REQUIRED TASKS -
(a) Answer the following questions using the text of the giant screen session descriptions.
(i) Which camera sensor does the "Dome First" session use to capture its footage?
(ii) In what location and display format will the ASTC September 2026 evaluation take place?
(iii) Which kind of AI does the text describe as "trained on your own footage"?
(b) Carry on the giant screen session descriptions from their final line.

TEXT BLOCK -

"""

Innovations Session
Sponsored by

Dome First: A Real Production Workflow — or a Beautiful Theory?
Can a single capture workflow serve both 8K x 8K Fulldome and 1.43 IMAX with Laser without compromise? This session moves beyond speculation into a controlled, real-world experiment. Using a Blackmagic 12K large-format sensor, the team simultaneously captures fisheye footage for an 8K Fulldome Master, rectilinear footage for 1.43 IMAX, and a stitched 12K x 12K 180° fisheye for comparative testing.
For IMAX with Laser a 1.43 extraction from the fisheye and the rectilinear footage is processed, AI-enhanced, and cut side-by-side to see if they integrate seamlessly. Later we will do the 8K-by-8K Fulldome version. We evaluate here at GSCA 2026 in 4K IMAX with Laser and at ASTC September 2026 in Arizona in 8K LED Fulldome.
Horizon placement, extraction quality, and lens strategies are rigorously tested to determine whether “Dome First” is a viable production model — or simply a beautiful theory. Real data, real results, and insights that could reshape lensing, post workflows, and budgeting for next-generation immersive filmmaking.
AI on the Giant Screen: Breakthrough or Half-Baked?
Artificial intelligence promises everything. Fix overexposed highlights. Extend shot borders. Remove logos. Rewrite dialogue. Upscale HD to giant screen. Remix music without paying for it. But what actually survives projection at scale? This session cuts through the noise and examines what AI really delivers for giant screen production — and where it quietly creates new risk. We will draw a clear line between:
- Procedural AI — trained on your own footage, generally lower legal exposure
- Generative AI — creating new content, introducing copyright, ethical, and continuity risk
What We’ll Show:
- Scene Extensions: Extending frames for IMAX and dome. Still frames vs moving shots. Where it works. Where it breaks. How quickly “easy” turns into real VFX labor.
- Highlight Recovery: Salvaging blown-out windows. Recovering underexposed footage.

"""

RECORDED DATA -
"""

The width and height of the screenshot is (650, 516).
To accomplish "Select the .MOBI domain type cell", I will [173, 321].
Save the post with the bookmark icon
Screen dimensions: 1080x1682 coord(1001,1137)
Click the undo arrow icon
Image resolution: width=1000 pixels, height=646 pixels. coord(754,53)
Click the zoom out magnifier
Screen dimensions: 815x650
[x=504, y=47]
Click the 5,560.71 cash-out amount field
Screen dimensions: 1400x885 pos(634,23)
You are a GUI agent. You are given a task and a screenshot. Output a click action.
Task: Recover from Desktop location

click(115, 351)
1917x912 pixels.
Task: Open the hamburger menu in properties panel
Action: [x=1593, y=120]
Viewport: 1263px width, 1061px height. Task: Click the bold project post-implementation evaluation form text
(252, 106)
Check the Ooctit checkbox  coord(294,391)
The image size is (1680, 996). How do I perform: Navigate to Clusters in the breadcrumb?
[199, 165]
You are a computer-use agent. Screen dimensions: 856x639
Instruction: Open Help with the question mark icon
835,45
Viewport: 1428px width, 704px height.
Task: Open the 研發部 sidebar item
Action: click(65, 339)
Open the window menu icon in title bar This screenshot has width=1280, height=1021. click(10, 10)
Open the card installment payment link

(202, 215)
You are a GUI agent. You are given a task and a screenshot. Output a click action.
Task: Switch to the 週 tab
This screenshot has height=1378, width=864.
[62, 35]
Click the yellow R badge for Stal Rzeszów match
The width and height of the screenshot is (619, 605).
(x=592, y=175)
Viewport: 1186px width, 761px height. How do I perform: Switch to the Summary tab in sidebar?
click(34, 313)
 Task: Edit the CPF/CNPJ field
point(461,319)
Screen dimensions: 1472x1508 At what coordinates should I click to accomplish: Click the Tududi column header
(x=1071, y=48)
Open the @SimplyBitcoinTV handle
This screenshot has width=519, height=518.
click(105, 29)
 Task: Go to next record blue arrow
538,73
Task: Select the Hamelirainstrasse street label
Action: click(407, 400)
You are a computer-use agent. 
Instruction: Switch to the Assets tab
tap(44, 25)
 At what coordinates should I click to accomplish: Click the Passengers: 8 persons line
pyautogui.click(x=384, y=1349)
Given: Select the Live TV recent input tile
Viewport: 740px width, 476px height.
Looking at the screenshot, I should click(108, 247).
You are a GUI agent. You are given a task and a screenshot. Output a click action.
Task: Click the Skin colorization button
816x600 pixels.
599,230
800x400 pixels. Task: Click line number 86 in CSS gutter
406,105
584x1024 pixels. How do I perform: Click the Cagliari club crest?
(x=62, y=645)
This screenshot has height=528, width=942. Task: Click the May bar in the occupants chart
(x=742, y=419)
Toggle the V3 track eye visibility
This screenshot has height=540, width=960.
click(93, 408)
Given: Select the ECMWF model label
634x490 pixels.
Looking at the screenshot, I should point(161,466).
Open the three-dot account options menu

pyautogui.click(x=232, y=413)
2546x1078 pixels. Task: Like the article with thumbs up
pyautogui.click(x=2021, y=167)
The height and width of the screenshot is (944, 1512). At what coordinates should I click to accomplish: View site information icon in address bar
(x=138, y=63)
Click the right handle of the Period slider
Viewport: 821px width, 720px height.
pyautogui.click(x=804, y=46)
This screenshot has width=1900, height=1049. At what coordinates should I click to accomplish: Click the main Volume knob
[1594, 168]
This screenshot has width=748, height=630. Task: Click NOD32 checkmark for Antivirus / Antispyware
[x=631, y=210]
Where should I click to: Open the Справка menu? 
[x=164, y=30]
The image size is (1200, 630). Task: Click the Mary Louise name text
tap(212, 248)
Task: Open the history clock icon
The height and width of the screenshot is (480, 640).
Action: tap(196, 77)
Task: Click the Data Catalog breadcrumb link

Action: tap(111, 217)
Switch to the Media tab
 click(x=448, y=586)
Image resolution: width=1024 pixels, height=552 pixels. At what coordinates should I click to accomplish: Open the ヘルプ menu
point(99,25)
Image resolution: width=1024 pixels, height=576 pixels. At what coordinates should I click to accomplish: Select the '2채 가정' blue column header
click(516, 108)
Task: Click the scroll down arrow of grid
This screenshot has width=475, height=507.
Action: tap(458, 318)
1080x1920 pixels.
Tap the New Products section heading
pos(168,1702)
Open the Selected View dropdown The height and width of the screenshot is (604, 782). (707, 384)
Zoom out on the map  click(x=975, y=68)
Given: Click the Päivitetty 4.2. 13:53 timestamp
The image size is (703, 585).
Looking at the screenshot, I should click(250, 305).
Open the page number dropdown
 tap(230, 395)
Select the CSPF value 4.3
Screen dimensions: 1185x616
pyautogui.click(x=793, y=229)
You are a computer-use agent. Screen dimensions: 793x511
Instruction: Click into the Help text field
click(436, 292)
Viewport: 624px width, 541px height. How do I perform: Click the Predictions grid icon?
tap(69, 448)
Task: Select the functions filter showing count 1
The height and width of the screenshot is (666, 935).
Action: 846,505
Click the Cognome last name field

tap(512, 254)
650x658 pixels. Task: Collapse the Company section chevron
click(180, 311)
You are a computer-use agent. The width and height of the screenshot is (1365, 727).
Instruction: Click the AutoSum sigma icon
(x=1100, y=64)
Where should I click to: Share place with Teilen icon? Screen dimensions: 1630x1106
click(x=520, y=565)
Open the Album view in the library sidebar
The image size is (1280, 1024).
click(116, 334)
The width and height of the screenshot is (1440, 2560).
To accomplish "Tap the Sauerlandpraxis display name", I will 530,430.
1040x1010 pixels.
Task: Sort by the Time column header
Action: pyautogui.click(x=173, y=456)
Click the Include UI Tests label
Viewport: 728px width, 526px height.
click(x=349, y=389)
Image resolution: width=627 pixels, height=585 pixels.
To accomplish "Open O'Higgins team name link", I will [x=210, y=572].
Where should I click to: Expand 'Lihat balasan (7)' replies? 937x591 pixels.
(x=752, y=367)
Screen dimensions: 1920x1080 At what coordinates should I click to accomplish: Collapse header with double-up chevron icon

"""

LIST OF ANSWERS -
(a)
(i) A Blackmagic 12K large-format sensor.
(ii) In Arizona, in 8K LED Fulldome.
(iii) Procedural AI.

(b)
- Practical, documentary-friendly tools — and where instability creeps in.
- Cleanup & Rotoscoping: Logo removal. Object removal. Human masking.
- AI accelerates the work — but doesn’t eliminate finishing.
- Upscaling & Denoising: How far can SD or HD really be pushed? When enhancement becomes “plastic.” Why dome may forgive what flat screen exposes.
- Audio Manipulation: Voice isolation: useful and safe. Voice cloning: legally explosive. Music stem separation: technically simple, contractually dangerous. Removing preview watermarks from music libraries is now trivial. Publishers can now detect unauthorized use just as easily. Just because you can doesn’t mean you should.
- Scripting, Previsualization: AI can be a powerful tool for scriptwriting, and prompts can be written to generate storyboards from scripts.
Open Source Generative Systems: Tools like ComfyUI (comfy.org) offer powerful, node-based generative workflows — free, flexible, and largely unguarded. They expand creative power. They also expand liability.
The Reality: AI does not eliminate artists. It increases productivity — and expectation. Fewer people. More output. Cloud-based cost models. Uncertain bidding structures. And a production landscape that rewards those who understand the limits as much as the capabilities. This session shows the wins, the failures, the budgeting implications, and the legal guardrails. No hype, just clarity.